→ Exercise
From the listing below, set down exactly the lines between the one holding "[combobox] (97, 1714)" and the one holding "Samskriti (262, 20)", inclusive. No other line is wanted.

----- Data

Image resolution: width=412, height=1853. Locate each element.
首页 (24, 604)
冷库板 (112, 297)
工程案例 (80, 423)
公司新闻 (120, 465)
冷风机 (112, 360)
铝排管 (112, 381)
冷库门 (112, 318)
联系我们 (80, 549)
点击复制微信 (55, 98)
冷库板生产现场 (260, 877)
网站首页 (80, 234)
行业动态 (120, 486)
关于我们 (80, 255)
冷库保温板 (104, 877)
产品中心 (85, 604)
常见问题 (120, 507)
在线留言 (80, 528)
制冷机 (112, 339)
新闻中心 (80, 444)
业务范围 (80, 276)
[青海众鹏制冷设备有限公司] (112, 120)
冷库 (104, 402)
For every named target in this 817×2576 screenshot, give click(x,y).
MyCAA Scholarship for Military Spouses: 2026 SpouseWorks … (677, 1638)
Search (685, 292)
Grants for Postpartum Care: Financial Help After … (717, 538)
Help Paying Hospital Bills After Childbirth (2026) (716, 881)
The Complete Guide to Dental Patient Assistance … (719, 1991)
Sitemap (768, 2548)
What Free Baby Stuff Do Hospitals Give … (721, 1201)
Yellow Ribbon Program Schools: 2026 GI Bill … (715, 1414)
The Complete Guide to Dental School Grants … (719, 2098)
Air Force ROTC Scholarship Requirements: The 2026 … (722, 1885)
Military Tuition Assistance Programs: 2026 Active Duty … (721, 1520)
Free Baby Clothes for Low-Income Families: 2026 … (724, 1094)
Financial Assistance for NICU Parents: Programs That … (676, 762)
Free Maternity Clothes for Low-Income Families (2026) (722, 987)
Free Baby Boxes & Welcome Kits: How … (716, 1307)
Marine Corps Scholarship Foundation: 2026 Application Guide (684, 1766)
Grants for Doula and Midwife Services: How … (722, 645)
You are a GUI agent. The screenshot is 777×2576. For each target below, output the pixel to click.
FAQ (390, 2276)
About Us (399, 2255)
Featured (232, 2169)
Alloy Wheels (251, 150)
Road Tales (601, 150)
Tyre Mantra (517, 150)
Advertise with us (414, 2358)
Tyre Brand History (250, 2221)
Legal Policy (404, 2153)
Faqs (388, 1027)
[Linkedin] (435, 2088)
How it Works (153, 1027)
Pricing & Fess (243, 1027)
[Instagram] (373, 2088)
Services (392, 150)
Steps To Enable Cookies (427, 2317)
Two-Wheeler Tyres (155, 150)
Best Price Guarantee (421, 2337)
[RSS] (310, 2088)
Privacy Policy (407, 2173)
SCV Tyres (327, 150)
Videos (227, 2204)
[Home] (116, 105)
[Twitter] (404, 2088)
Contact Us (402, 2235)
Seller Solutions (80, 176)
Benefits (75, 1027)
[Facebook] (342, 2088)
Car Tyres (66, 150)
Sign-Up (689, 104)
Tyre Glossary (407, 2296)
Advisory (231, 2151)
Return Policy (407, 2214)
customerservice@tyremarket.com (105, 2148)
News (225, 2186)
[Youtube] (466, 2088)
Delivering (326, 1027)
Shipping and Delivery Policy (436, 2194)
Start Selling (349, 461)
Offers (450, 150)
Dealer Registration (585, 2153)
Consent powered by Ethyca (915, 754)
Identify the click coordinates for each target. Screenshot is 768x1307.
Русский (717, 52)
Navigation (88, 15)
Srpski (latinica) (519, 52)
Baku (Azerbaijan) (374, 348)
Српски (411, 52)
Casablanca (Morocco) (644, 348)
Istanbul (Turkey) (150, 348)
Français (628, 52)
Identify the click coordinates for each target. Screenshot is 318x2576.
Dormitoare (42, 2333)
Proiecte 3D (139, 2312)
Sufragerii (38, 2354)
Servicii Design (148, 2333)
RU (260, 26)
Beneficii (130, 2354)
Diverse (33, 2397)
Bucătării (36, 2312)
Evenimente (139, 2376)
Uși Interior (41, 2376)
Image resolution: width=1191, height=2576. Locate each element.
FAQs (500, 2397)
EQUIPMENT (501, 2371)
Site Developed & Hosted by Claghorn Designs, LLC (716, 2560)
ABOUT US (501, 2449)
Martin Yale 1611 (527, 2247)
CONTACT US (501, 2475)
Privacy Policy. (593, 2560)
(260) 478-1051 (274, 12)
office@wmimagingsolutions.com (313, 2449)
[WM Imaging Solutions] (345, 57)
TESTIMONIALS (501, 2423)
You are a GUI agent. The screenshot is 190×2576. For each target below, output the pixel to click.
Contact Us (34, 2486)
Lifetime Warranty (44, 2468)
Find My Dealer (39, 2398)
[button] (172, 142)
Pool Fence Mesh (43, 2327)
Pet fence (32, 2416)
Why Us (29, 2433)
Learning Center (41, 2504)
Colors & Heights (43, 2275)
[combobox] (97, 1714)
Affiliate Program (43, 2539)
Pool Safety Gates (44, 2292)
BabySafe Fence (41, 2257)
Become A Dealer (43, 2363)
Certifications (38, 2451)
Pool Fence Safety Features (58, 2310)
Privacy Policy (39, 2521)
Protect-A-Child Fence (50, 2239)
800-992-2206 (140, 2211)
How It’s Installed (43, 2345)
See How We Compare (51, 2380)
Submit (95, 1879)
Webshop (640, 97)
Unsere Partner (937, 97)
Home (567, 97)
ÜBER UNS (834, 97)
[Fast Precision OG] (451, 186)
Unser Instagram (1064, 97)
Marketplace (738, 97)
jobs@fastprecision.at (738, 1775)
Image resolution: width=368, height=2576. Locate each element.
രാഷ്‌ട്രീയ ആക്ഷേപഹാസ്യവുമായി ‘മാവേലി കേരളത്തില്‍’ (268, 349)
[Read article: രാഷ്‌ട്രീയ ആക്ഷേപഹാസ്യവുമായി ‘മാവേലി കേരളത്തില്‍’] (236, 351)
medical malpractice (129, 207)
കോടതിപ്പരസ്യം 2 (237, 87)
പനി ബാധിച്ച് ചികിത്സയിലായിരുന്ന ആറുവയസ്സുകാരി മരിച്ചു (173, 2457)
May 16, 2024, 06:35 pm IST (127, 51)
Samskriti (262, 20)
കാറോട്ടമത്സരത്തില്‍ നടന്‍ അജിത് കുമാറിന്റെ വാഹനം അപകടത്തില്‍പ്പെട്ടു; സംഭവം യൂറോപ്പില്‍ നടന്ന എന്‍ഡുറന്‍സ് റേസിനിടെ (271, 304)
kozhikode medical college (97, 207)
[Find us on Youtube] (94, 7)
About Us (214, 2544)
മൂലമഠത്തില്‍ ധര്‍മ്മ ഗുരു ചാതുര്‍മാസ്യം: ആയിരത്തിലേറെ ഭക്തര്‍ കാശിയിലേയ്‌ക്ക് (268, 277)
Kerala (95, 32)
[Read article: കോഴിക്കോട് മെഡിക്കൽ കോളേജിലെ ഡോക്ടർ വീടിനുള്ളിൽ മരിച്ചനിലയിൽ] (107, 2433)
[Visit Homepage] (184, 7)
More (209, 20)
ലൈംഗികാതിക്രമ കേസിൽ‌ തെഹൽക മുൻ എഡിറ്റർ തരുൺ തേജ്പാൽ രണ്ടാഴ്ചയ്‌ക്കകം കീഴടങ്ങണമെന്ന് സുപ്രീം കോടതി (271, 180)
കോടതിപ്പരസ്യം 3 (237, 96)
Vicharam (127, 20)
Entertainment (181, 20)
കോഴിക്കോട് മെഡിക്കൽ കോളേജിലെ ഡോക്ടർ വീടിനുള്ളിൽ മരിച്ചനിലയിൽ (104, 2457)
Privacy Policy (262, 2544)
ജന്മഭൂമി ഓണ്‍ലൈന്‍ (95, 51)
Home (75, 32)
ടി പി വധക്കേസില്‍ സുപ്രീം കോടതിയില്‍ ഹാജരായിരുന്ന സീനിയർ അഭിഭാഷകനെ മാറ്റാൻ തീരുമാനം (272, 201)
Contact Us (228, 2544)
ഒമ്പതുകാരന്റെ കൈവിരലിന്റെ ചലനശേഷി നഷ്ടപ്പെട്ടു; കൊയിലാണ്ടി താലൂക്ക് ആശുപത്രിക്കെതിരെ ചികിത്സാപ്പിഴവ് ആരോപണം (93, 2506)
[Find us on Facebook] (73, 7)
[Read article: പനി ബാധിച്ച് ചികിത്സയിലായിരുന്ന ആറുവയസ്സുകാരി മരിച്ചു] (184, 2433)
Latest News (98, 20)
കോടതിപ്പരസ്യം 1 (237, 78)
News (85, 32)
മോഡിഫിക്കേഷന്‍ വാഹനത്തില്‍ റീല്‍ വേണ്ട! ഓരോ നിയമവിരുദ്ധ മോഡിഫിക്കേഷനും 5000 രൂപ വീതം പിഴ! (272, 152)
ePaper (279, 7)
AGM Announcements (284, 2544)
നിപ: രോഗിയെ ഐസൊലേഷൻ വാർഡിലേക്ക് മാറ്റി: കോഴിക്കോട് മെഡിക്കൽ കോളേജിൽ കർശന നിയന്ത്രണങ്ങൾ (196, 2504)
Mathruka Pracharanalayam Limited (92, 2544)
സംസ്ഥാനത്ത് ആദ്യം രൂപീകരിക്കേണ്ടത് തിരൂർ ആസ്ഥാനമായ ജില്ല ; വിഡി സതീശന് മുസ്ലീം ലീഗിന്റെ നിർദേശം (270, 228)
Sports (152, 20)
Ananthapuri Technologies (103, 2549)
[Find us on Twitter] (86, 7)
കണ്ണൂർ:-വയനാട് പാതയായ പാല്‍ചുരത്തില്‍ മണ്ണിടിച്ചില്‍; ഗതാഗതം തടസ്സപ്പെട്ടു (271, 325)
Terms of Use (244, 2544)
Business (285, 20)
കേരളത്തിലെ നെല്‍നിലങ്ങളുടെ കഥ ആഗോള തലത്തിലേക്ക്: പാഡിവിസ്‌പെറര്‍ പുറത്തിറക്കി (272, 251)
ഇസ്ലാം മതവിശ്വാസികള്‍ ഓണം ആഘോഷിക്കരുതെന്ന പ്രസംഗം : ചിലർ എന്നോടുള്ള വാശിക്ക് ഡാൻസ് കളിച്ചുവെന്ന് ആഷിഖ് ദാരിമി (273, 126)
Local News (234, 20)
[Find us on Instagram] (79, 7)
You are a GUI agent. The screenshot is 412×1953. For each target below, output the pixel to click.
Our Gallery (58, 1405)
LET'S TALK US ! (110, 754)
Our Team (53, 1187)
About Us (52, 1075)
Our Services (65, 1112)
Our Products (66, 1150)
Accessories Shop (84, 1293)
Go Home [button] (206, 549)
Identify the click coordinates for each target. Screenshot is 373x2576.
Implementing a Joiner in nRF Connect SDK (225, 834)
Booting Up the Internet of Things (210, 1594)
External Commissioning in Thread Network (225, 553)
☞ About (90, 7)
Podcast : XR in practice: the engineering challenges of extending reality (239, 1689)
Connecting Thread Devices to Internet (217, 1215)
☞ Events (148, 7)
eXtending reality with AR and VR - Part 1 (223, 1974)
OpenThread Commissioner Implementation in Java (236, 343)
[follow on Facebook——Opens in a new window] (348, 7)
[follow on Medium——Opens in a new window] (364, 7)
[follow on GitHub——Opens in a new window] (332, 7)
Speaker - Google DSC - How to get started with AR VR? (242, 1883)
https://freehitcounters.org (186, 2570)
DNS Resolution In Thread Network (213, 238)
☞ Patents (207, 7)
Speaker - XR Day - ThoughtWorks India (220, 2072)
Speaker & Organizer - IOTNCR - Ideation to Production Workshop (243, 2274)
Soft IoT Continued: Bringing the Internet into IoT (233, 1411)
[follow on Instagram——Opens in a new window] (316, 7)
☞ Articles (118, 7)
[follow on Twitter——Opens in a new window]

----------

→ Your response
[combobox] (97, 1714)
Affiliate Program (43, 2539)
Pool Safety Gates (44, 2292)
BabySafe Fence (41, 2257)
Become A Dealer (43, 2363)
Certifications (38, 2451)
Pool Fence Safety Features (58, 2310)
Privacy Policy (39, 2521)
Protect-A-Child Fence (50, 2239)
800-992-2206 (140, 2211)
How It’s Installed (43, 2345)
See How We Compare (51, 2380)
Submit (95, 1879)
Webshop (640, 97)
Unsere Partner (937, 97)
Home (567, 97)
ÜBER UNS (834, 97)
[Fast Precision OG] (451, 186)
Unser Instagram (1064, 97)
Marketplace (738, 97)
jobs@fastprecision.at (738, 1775)
Image resolution: width=368, height=2576. Locate each element.
രാഷ്‌ട്രീയ ആക്ഷേപഹാസ്യവുമായി ‘മാവേലി കേരളത്തില്‍’ (268, 349)
[Read article: രാഷ്‌ട്രീയ ആക്ഷേപഹാസ്യവുമായി ‘മാവേലി കേരളത്തില്‍’] (236, 351)
medical malpractice (129, 207)
കോടതിപ്പരസ്യം 2 (237, 87)
പനി ബാധിച്ച് ചികിത്സയിലായിരുന്ന ആറുവയസ്സുകാരി മരിച്ചു (173, 2457)
May 16, 2024, 06:35 pm IST (127, 51)
Samskriti (262, 20)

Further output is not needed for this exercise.